RICHMOND, British Columbia - Mo Tae-bum showed that South Korea is pretty good at the big oval, too.

Representing a country that is best known for its success in short track, Mo captured a surprising gold medal at the long track in men's 500-meter speedskating last night, shaking off a delay of more than an hour caused by mechanical problems with the ice-resurfacing machines.

Mo put up the second-best time of the opening race, then blazed around the track in 34.90 seconds to snatch the gold with a total time of 1 minute, 9.82 seconds. Japan took the next two spots, Keiichiro Nagashima claiming silver (1:09.98) and Joji Kato the bronze (1:10.01).

Mo became the first South Korean to win gold at the Winter Games in a sport other than short track, and he wasn't even considered the top contender from his country.

Lee Kang-seok came in ranked first in the world, just ahead of countryman Lee Kyou-hyuk. But Lee Kang-seok was edged for a medal, finishing fourth in (1:10.041); Lee Kyou-hyuk was far back in 15th.

Mika Poutala had the lead after the first round, but a couple of stumbles in the second heat cost him a shot at becoming the first Finnish male to win speedskating gold since 1928.

There was some question about whether this event would even finish on time.

After the first 10 pairs skated the opening race, there was a long delay while officials tried to repair the ice-resurfacing machines. Officials discussed whether to postpone the rest of the competition to a later date, but one of the machines was fixed in time to finish.

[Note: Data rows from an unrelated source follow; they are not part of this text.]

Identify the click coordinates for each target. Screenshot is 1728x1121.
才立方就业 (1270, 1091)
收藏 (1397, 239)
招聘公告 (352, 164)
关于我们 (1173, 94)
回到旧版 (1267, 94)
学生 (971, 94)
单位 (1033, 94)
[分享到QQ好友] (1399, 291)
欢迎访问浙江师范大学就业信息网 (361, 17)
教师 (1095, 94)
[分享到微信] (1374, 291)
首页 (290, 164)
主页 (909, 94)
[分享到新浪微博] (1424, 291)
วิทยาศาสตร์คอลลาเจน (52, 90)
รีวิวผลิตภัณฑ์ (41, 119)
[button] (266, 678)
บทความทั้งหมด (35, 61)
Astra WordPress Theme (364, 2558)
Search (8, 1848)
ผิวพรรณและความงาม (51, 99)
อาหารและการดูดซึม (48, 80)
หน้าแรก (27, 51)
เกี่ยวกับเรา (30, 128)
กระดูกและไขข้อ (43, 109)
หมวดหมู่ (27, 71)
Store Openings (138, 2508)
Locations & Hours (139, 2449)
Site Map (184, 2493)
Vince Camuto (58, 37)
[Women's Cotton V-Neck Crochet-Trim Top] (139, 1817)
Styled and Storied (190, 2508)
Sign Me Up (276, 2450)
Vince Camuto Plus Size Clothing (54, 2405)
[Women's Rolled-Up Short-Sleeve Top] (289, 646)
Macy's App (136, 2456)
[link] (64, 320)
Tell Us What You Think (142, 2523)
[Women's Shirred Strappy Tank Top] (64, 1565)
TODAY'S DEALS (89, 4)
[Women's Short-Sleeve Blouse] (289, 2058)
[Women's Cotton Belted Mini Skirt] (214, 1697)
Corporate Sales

Through three events, the Americans are still looking for their first medal at the Richmond Olympic Oval.

Tucker Fredricks was the best hope in the 500, but he stumbled in the first race coming off the first turn, lost momentum making sure he didn't fall and was out of it before he even got to the second heat. He finished 12th overall.

Shani Davis didn't even hang around for the second race. He ranked 18th (35.45) after the opening round and dropped out to focus on tomorrow's 1,000, in which he's the defending Olympic champion and world-record holder.